Establishing cooperative relationship in Arctic through UNCLOS has potential to strengthen cooperation between U.S. and Russia
The general discourse on the Arctic has focused on the risks of military escalation. Though security is a relevant factor when discussing Arctic issues, the region is unlikely to witness military escalation. U.S. Special Representative for the Arctic, Admiral Robert J. Papp, Jr., recent remarks suggest that Russia is not militarizing the Arctic are insightful. Papp noted that the U.S. does not believe Russia is acting unreasonably as the melting Arctic is driving increased maritime traffic in Russia’s waterways.

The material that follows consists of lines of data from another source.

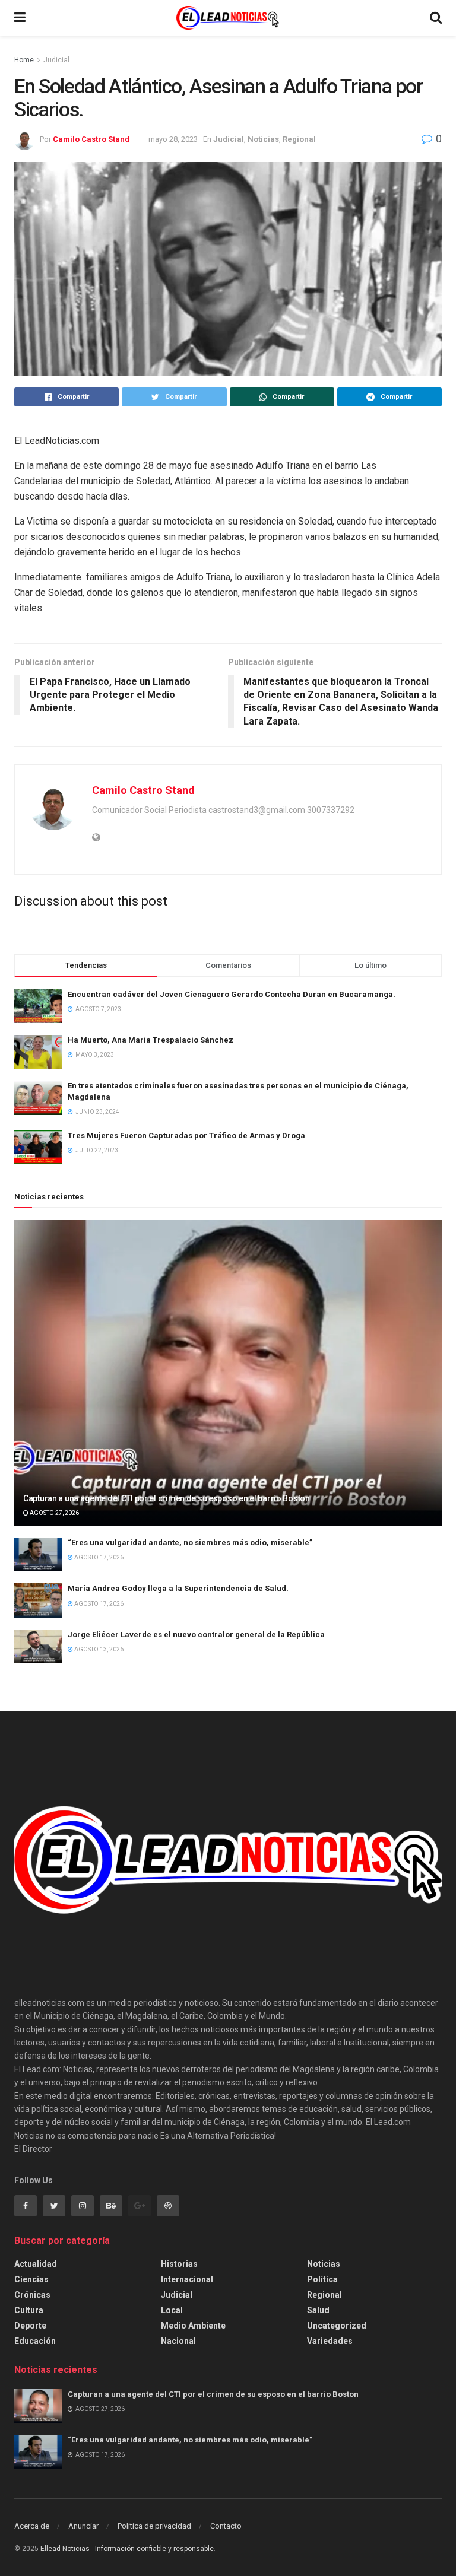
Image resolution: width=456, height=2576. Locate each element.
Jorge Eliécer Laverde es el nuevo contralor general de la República (196, 1634)
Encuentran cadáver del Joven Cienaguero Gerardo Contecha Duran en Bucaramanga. (231, 994)
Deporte (30, 2325)
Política (322, 2279)
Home (24, 60)
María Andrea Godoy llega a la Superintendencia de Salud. (178, 1588)
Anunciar (83, 2525)
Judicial (56, 60)
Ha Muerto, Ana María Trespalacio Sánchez (150, 1040)
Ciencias (31, 2279)
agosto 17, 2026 (98, 1557)
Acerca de (31, 2525)
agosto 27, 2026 (53, 1513)
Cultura (28, 2310)
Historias (179, 2264)
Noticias (263, 139)
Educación (35, 2341)
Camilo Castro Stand (91, 139)
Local (172, 2310)
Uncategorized (336, 2325)
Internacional (187, 2279)
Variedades (330, 2341)
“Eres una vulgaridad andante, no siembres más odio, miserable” (190, 1542)
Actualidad (35, 2264)
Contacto (226, 2525)
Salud (318, 2310)
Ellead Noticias (65, 2549)
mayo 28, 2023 (173, 139)
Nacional (178, 2341)
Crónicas (32, 2294)
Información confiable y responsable (154, 2549)
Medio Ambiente (193, 2325)
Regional (299, 139)
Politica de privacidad (154, 2525)
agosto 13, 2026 (98, 1649)
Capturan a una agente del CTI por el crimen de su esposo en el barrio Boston (166, 1498)
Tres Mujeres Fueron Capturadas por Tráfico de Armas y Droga (186, 1135)
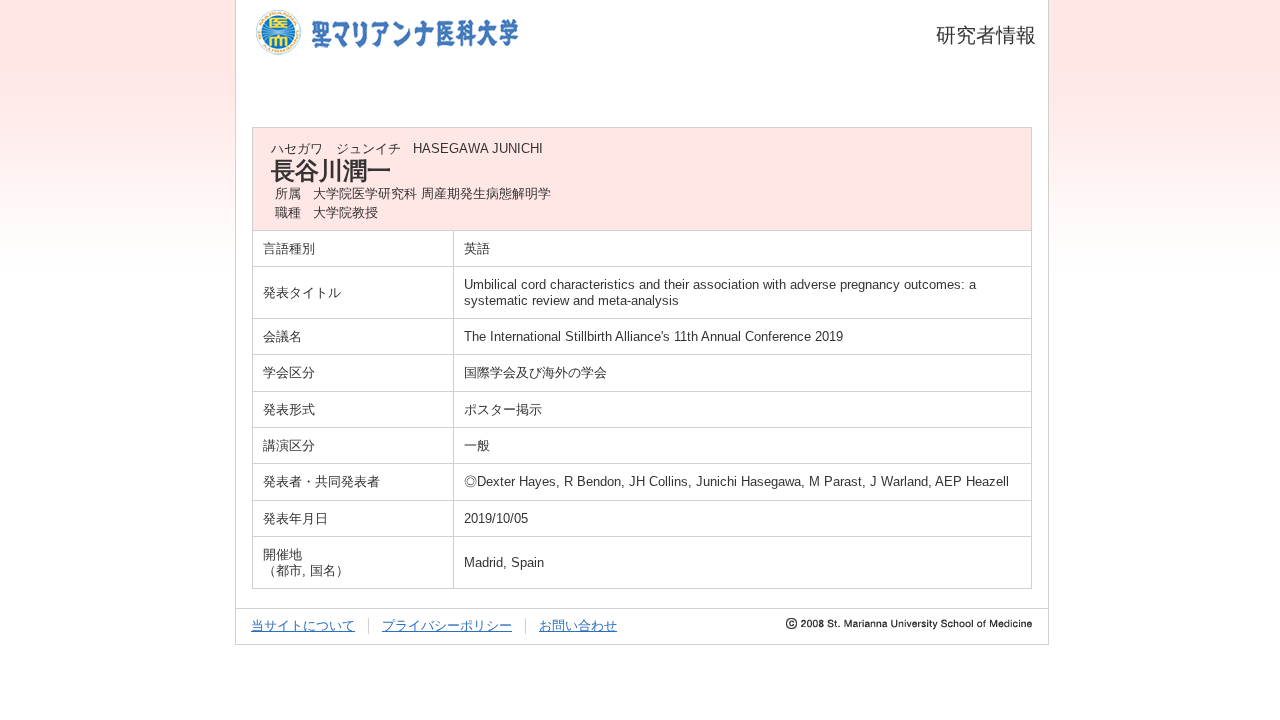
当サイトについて (303, 625)
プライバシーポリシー (447, 625)
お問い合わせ (578, 625)
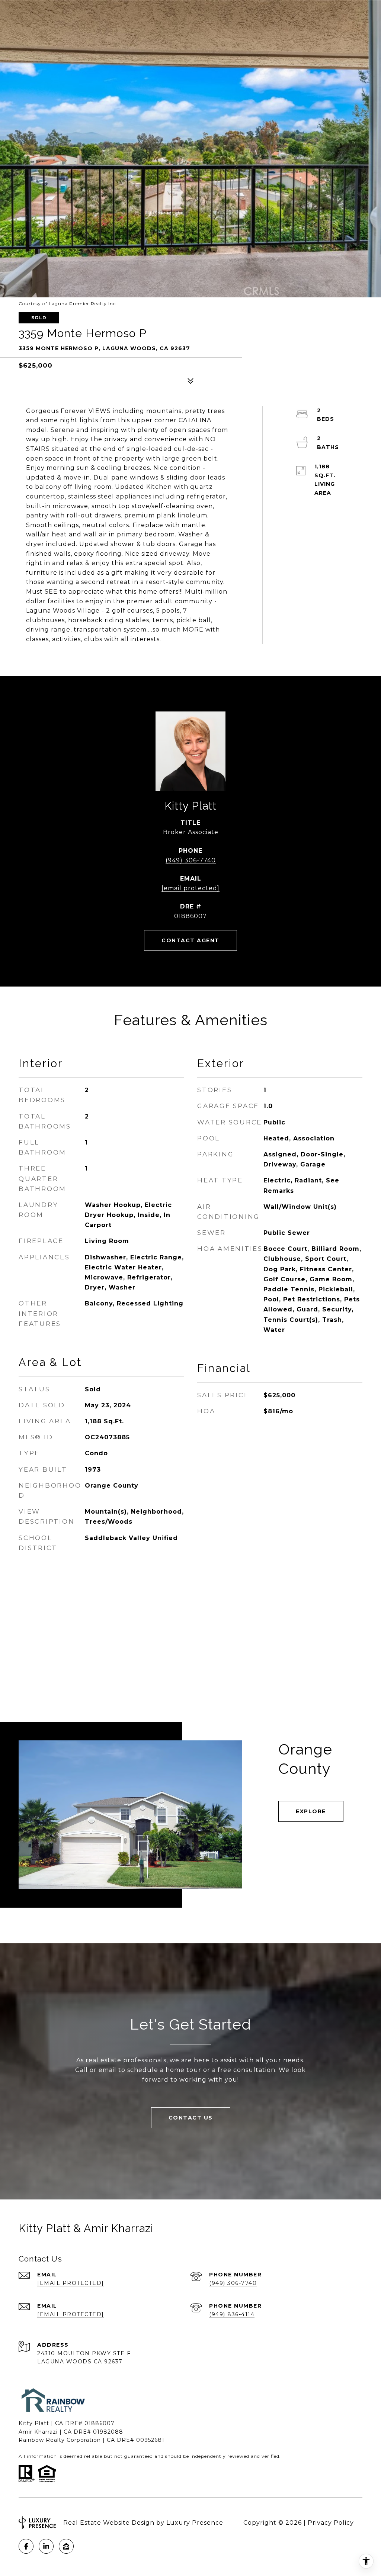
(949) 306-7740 (191, 860)
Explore (311, 1811)
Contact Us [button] (191, 2117)
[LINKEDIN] (46, 2546)
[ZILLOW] (66, 2546)
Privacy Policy (331, 2522)
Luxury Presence (194, 2522)
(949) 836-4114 (231, 2314)
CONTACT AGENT (190, 940)
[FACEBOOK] (26, 2546)
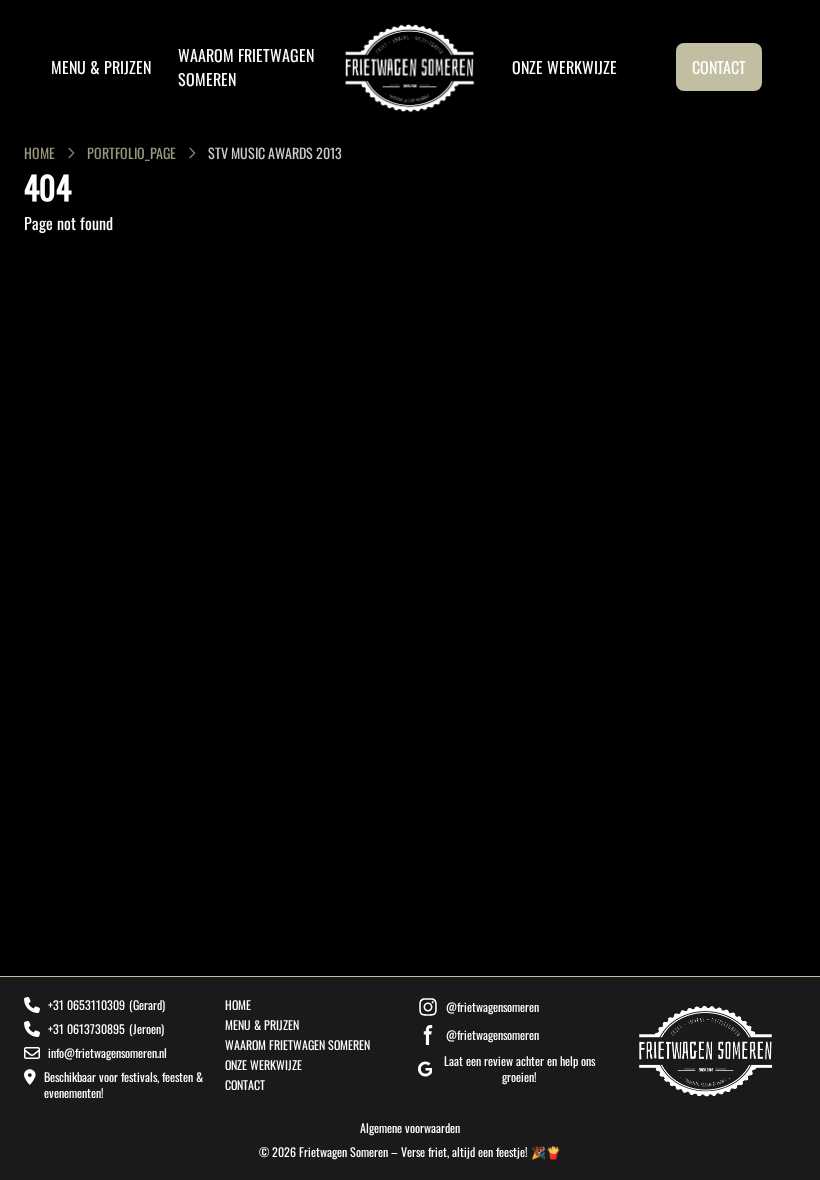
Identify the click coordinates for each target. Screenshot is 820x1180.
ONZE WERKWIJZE (564, 67)
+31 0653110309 (86, 1005)
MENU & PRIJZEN (101, 67)
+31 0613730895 (86, 1029)
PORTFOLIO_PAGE (131, 153)
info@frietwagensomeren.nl (107, 1053)
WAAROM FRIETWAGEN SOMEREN (297, 1045)
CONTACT (719, 67)
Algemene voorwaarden (410, 1127)
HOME (39, 153)
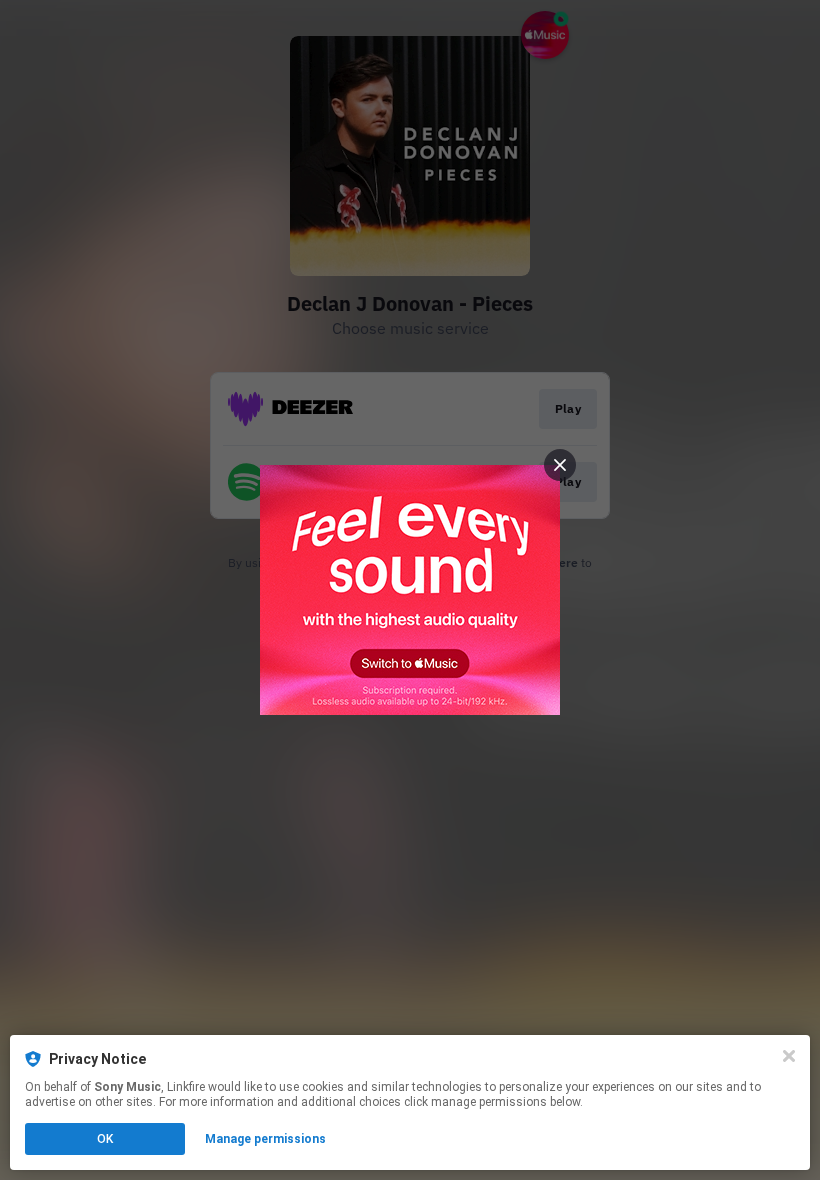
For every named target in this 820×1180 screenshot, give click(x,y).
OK (105, 1139)
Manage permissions (265, 1139)
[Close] (789, 1056)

The Arctic region has tremendous global potential, if not for its resources, but for the environmental and ecological impact of its changing landscape. The nature of the environment in the Arctic favors collaboration rather than competition. The rhetoric may at times appear aggressive in nature, however Arctic nations, including Russia, understand that in order to reap the benefits of the Arctic, cooperation will be crucial. In a global environment marked by instability, conflict and a rise in mistrust, the Arctic region might prove to be a region where trust can be rebuilt and cooperation re-established between global powers.
Tension between Russia and other Arctic nations will remain high as they continue to compete for Arctic territory. Maintaining UNCLOS as a viable legal framework for settling Arctic territorial claims should help avert potential confrontations between Russia and other UNCLOS members.